# TASK GOAL
Which lines run from the one containing "Describe the element at coordinates (1446, 21)" to the one containing "paragraphs of the"? Copy them word for word from the records below, both end lines included.

Rows of pointing data
########

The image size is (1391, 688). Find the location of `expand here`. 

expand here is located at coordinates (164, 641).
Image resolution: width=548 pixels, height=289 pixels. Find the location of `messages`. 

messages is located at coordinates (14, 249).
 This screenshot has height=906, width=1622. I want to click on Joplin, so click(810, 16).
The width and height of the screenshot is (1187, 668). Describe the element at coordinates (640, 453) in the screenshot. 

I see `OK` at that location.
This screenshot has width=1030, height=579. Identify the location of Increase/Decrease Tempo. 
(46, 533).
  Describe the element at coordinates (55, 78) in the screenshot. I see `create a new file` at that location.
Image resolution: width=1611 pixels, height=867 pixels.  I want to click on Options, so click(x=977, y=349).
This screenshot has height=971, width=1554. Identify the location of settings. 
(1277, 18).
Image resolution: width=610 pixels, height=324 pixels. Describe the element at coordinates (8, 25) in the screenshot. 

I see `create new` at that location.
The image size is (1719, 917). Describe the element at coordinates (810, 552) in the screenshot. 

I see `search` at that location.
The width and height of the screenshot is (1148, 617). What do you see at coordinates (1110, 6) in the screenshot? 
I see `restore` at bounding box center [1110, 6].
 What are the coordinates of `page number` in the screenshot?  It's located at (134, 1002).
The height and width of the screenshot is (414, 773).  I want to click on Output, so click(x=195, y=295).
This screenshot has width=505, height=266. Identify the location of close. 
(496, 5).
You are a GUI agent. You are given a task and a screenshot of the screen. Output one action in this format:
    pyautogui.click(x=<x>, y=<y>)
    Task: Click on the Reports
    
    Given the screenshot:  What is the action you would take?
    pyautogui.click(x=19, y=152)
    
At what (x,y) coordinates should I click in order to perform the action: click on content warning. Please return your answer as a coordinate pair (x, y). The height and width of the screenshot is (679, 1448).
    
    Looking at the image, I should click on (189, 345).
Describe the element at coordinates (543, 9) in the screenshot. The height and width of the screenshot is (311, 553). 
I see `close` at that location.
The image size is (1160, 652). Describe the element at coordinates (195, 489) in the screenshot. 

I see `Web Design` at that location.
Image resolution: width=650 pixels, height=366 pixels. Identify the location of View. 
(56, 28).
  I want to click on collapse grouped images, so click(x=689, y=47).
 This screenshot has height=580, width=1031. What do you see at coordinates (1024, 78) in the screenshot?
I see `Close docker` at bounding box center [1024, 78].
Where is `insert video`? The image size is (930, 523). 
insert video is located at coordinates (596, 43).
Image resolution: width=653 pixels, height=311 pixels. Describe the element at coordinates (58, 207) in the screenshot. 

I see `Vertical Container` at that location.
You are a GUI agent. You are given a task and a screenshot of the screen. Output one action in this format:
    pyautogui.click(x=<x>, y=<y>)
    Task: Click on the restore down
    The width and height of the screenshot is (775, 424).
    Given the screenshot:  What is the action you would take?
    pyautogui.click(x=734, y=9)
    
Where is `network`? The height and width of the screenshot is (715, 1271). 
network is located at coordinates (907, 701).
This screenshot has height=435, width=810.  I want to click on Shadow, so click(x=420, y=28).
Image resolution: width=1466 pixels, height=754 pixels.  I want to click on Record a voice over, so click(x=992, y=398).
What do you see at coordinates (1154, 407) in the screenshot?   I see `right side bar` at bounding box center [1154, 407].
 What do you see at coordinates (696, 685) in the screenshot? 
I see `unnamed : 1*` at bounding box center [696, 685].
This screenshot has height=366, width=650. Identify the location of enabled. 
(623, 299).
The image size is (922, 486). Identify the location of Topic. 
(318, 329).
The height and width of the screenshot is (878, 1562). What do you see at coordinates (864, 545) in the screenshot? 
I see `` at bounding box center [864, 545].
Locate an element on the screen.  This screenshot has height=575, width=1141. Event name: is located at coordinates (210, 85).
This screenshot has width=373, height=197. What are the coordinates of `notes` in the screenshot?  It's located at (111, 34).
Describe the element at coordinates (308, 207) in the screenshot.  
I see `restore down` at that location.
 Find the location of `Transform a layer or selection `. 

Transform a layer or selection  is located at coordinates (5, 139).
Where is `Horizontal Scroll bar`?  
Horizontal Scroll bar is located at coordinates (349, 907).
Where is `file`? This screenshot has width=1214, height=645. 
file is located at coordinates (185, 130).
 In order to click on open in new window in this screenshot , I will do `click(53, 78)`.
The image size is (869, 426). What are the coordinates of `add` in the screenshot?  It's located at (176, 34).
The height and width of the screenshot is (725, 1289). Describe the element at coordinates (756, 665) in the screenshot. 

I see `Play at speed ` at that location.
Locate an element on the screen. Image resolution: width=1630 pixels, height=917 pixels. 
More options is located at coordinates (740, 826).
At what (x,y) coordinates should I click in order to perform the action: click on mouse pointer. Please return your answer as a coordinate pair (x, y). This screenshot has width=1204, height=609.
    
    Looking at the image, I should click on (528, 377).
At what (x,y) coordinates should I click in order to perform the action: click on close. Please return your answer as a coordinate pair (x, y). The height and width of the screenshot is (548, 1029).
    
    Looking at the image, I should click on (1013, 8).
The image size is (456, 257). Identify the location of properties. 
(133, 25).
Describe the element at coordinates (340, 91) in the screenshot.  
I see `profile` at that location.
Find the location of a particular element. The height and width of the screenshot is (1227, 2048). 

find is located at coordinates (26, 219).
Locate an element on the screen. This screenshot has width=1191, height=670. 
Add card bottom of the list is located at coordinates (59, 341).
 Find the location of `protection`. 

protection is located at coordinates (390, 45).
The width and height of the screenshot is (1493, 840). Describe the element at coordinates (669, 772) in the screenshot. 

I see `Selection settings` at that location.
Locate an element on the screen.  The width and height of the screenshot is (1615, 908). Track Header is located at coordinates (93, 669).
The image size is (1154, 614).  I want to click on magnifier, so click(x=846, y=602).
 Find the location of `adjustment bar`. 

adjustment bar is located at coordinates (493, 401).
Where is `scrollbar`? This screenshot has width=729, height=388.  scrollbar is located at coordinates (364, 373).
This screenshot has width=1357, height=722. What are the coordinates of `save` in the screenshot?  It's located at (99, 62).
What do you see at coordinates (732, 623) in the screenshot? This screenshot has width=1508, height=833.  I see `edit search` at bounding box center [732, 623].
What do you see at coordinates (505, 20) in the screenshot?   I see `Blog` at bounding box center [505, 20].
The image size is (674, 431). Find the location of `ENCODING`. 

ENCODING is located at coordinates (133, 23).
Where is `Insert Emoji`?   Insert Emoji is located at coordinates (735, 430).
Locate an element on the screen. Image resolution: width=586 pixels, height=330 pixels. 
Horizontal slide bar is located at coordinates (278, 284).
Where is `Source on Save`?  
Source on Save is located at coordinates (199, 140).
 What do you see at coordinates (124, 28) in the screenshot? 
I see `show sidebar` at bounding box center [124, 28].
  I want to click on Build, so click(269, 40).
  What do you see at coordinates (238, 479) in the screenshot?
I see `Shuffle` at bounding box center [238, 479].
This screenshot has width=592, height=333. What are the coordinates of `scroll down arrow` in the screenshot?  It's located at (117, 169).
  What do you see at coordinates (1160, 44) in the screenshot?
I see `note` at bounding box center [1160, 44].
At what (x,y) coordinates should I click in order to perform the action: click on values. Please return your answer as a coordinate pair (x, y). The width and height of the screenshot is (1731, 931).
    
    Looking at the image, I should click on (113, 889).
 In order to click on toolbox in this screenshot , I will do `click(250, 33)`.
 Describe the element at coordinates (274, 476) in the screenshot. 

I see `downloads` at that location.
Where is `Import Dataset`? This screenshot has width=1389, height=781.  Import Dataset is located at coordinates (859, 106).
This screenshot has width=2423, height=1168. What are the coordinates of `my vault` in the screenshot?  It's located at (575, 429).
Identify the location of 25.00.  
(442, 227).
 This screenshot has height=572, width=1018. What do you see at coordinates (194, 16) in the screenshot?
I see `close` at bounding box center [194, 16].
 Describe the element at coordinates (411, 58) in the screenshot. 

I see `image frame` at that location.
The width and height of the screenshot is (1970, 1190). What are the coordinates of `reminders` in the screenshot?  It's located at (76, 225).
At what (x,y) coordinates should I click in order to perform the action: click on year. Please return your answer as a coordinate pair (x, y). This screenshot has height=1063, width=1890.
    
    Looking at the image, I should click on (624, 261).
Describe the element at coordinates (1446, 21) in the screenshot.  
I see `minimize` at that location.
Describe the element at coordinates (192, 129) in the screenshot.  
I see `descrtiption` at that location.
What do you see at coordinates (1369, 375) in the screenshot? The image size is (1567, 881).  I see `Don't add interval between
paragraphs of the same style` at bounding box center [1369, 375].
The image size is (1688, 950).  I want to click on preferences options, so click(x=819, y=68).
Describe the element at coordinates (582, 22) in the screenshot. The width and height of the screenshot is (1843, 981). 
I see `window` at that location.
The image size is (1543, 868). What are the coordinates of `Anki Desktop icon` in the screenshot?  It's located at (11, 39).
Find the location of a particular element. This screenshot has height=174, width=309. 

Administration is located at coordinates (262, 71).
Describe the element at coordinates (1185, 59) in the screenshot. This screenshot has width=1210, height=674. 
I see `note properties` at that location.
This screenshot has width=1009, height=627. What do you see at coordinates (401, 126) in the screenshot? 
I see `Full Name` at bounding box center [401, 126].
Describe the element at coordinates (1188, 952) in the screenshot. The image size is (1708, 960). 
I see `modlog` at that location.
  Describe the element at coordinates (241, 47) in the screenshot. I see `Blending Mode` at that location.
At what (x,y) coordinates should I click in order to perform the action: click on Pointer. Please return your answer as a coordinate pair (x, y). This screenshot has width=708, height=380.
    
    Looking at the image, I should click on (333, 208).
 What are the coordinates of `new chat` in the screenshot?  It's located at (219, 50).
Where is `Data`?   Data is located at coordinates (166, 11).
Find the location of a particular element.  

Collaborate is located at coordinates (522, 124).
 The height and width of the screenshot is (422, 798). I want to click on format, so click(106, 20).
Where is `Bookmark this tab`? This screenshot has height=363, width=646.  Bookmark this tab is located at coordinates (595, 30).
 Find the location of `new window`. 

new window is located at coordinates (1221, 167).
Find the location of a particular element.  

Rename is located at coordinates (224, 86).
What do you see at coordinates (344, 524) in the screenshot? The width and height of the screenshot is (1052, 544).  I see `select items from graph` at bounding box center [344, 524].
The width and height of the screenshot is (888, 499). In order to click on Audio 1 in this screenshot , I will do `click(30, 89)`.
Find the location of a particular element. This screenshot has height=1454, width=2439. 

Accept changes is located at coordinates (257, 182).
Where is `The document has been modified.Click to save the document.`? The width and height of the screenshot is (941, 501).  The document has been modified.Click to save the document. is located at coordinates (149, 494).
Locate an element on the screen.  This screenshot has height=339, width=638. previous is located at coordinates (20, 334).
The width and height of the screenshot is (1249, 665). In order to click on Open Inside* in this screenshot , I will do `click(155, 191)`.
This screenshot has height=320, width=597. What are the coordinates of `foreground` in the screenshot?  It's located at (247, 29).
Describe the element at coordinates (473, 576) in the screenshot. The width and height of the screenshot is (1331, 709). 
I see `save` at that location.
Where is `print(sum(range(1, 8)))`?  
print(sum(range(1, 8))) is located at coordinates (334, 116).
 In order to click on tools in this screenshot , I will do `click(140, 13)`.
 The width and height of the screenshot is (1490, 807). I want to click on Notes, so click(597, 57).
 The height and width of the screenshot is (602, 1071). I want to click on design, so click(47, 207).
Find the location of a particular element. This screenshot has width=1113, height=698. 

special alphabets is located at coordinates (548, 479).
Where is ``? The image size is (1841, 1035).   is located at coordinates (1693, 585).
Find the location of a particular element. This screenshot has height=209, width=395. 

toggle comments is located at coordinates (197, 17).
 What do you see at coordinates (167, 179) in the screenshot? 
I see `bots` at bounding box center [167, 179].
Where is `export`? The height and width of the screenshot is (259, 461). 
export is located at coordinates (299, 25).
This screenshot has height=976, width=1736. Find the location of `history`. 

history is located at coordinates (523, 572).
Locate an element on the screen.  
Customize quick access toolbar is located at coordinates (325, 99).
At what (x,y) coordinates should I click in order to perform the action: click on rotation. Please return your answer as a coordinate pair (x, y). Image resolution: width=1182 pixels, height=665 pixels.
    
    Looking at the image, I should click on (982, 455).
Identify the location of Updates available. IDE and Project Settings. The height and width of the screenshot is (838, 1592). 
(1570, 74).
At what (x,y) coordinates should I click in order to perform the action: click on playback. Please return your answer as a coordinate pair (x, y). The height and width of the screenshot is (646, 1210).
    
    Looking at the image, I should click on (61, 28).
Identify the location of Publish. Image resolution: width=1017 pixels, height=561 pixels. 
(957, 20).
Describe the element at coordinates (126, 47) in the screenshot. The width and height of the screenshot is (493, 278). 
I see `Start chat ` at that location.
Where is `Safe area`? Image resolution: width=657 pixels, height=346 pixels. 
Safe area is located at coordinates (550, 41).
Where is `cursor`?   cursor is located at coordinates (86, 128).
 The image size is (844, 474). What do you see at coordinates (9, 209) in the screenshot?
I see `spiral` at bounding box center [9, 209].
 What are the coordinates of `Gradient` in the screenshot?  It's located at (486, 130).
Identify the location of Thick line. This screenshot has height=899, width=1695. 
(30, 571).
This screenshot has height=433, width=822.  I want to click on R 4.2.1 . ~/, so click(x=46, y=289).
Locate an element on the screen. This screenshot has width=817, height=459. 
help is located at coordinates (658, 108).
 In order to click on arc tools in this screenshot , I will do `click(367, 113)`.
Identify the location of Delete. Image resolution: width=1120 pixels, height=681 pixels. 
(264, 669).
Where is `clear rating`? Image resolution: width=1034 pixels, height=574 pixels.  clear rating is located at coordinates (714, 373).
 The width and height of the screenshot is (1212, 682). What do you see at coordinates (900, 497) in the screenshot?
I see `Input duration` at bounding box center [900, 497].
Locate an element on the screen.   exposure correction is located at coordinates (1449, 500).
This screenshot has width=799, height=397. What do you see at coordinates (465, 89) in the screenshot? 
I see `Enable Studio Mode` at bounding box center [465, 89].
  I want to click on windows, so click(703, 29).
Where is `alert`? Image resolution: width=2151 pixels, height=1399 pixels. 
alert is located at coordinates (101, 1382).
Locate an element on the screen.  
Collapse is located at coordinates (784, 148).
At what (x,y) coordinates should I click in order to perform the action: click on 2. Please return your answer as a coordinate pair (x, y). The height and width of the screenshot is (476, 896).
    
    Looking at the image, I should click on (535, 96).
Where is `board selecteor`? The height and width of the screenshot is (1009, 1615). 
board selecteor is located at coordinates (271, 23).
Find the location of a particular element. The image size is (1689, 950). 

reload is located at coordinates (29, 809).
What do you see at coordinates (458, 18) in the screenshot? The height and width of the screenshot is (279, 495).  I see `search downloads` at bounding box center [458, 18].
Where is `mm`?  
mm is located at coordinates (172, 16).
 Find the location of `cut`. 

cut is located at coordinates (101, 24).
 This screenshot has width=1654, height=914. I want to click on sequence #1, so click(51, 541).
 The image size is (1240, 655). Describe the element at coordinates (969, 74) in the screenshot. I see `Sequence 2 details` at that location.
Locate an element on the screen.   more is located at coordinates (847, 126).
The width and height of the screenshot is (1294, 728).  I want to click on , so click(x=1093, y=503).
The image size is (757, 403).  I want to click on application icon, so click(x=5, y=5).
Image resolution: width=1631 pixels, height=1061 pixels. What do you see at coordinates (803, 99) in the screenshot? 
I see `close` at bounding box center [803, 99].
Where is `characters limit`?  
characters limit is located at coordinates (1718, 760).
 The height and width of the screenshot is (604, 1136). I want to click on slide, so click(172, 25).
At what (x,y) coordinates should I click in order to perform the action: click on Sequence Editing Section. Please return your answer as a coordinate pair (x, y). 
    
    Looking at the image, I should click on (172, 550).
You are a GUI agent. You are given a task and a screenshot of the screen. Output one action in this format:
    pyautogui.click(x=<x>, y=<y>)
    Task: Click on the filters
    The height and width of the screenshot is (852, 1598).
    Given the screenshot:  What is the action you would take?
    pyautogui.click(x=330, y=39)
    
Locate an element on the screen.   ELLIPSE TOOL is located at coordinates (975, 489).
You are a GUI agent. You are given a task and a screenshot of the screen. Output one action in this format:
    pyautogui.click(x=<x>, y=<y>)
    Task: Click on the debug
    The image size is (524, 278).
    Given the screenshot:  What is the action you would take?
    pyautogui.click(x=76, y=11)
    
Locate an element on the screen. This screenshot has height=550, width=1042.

########

# WRITTEN RESPONSE
Describe the element at coordinates (1446, 21) in the screenshot.  
I see `minimize` at that location.
Describe the element at coordinates (192, 129) in the screenshot.  
I see `descrtiption` at that location.
What do you see at coordinates (1369, 375) in the screenshot? The image size is (1567, 881).  I see `Don't add interval between
paragraphs of the same style` at bounding box center [1369, 375].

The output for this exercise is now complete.